Article

More people are listening to more music than ever before

The global music industry has been going through a long and well documented transition.

After a long period of decline the industry returned to growth in 2015, with global digital revenues overtaking physical revenues for the first time, according to a study conducted by ticketing platform Eventbrite and Media Insight Consulting.
This transition has seen a decline in both CD sales and digital downloads and strong growth in streaming, with revenue from subscription services growing at 101% in Australia in 2015 and making up 14% of overall sales (up from 7% in 2014).
The Australian market is currently ahead of the global curve, transitioning to a primarily digital market in 2013 and growing 5% in 2015.  More people are listening to more music than ever before.
Notably for radio businesses, the study has found that live music events are a growth area. iHeartRadio concerts, Nova’s Red Room, SCA’s Rooftop events all take advantage of this trend.
Within the live music sector, the study reveals sustained growth in attendance of gigs and music festivals.
Between 2008-2014 Australia saw a 42% increase in revenue from live performances and a 17% increase in attendance3. “Looking at the festivals market, we have seen a shift away from the larger mass market festivals, to more boutique offerings that offer a lot more than just a musical experience,” says the report.
The study was conducted in July 2016 and analysed responses from just over 2000 Australians who responded to an online survey. It analyses consumer trends related to the consumption and discovery of live and recorded music in Australia and provide a number of key takeaways for those in the music industry.
When it comes to music, Australians are a passionate bunch – a massive 40% of us say that music is our number one passion. This 40% are the early-adopters and the taste makers for the rest of the population, and from an industry standpoint, they represent the most important customer base to understand and target.
The study identified how these ‘music passionates’ consume music, compared with the rest of the population. It mainly focuses on the music industry, but there are some useful trends which could b e interesting for the radio industry.

Source excerpt
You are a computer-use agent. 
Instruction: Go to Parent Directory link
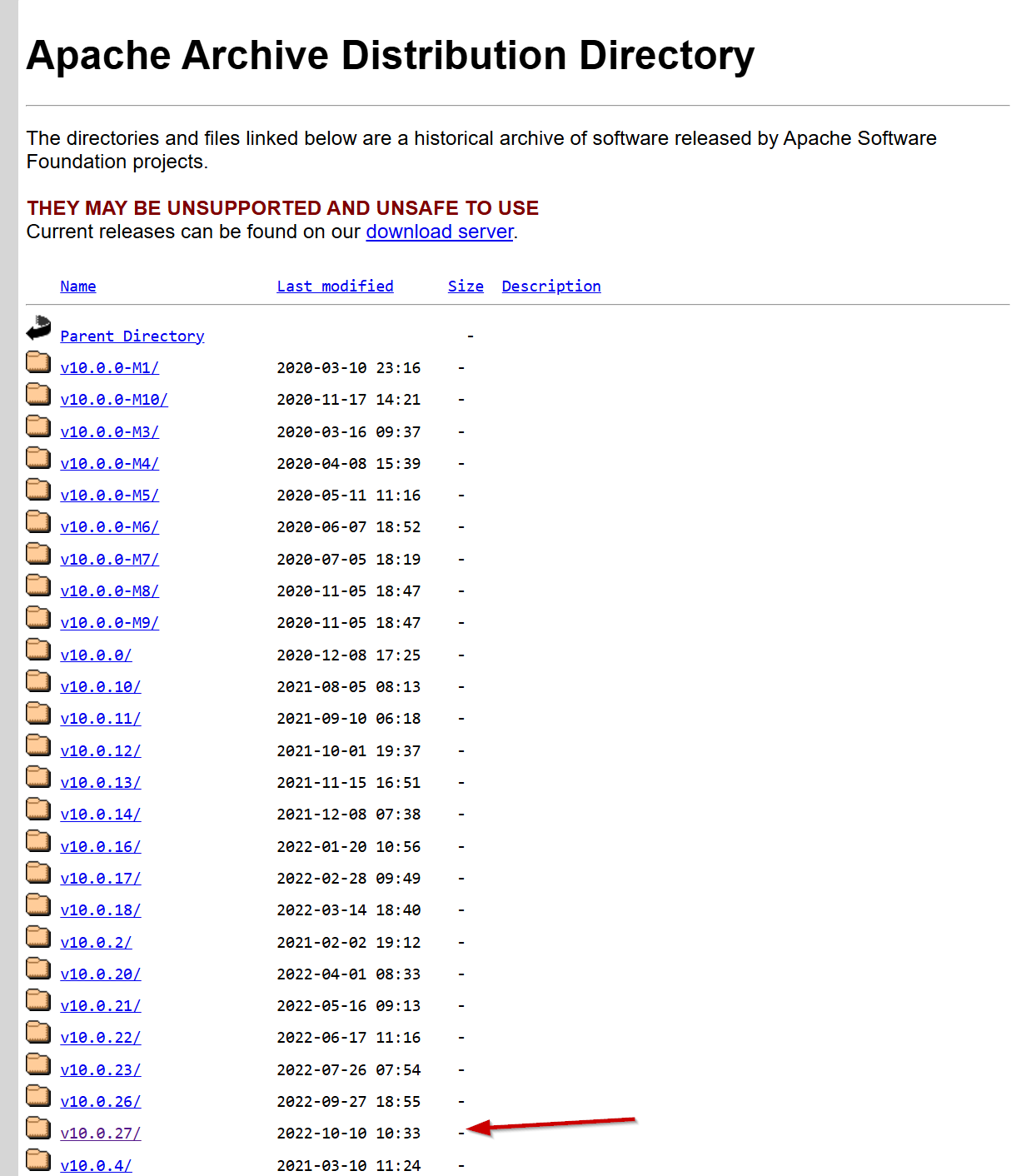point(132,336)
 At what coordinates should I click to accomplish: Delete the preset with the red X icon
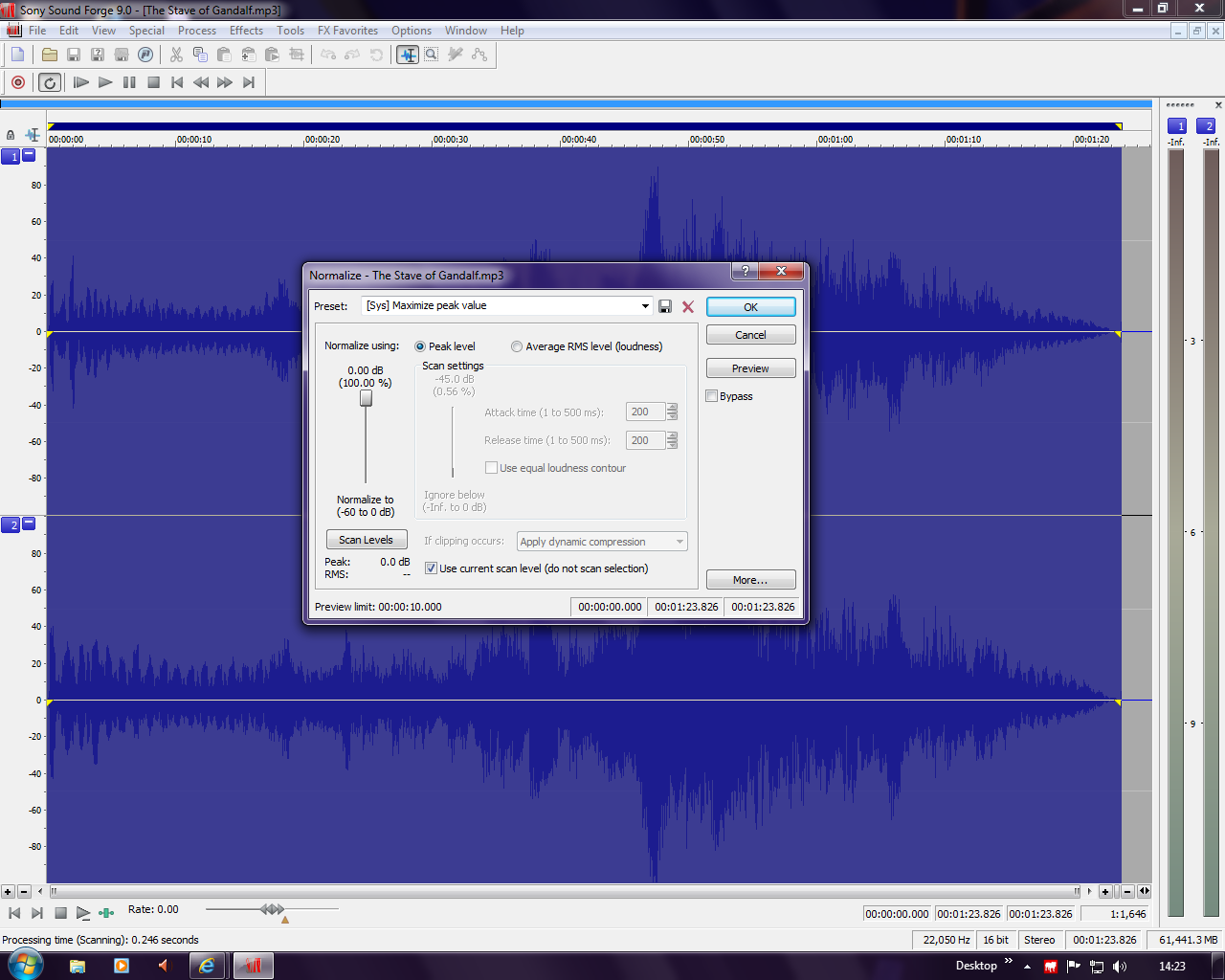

Your instructions
Carry the article on Australians' music listening forward from its last sentence. The material after the article is separate from it.

Task response
A key message for the music industry from the study is: The music industry as a whole needs to get better at converting passion for music into financial transactions. Educating and converting consumers who have until now consumed for free must be the top priority. The report advises:

“The Pareto principle (otherwise known as the 80:20 rule) can be applied to an artist’s fan base – whereby 20% of fans provide 80% of the revenue. The 20% are often referred to as super-fans and for the industry it is critical to identify who these fans are and understand how to market to them to maximise revenue.
“Advances in technology mean that we have more data than ever before so identifying this audience has become easier, the key is how this data is used. Simple things like segmenting your mailing list by those fans that have bought in the past, or providing exclusive content to superfans can help realise more revenue… Leveraging superfans is all about monitoring social media, collecting and analysing data on your fanbase and meeting them face to face. Find your tribe and work together.


Useful information for the radio industry is that new generation music consumers want experiences. The study says:

“Experiences define millennial and Gen Z identity OFFLINE, but also serve as a new sort of social currency ONLINE. Thanks to platforms like Facebook, Twitter and Instagram – millennials have the perfect broadcast channels for sharing their life’s experiences. As we share our pictures, thoughts and moments with friends online, we create a digital portrait for our networks to see. People share constantly about their experiences with the same research finding that 1 in 3 of us post during and 1 in 4 post after an event or experience.”
Radio is well known for leveraging music brands through partnerships. Brand partnerships represent a potential source of revenue for artists as brands increasingly use music and musicians as a means of communicating and reinforcing their brand identity.
While the study mostly focuses on new music channels such as streaming services, the same lessons are still relevant for radio, which has long been an experiential and product sampling medium.
Regardless of where music is discovered, there are some clear behavioural trends once a discovery is made, reports the study:
“35% of Australians head to YouTube to listen to an artist after discovering them, and 4 of the top 5 activities after discovering an artist are free. It’s clear that for the artist, getting your music discovered does not directly lead to revenue from a new fan in the short term.
“The key to long term revenue generation lies in understanding the consumer journey once someone lands on YouTube or another platform to listen to an artist for the first time. On top of that, collecting data on a new fan and forming a relationship over time must be a priority. Requesting mailing list signup across as many touch-points as possible is critical to ensuring this continued engagement with a fan.”
The challenge for the industry is to ensure that a platform like YouTube is not the full and final destination for core fans, advises the report.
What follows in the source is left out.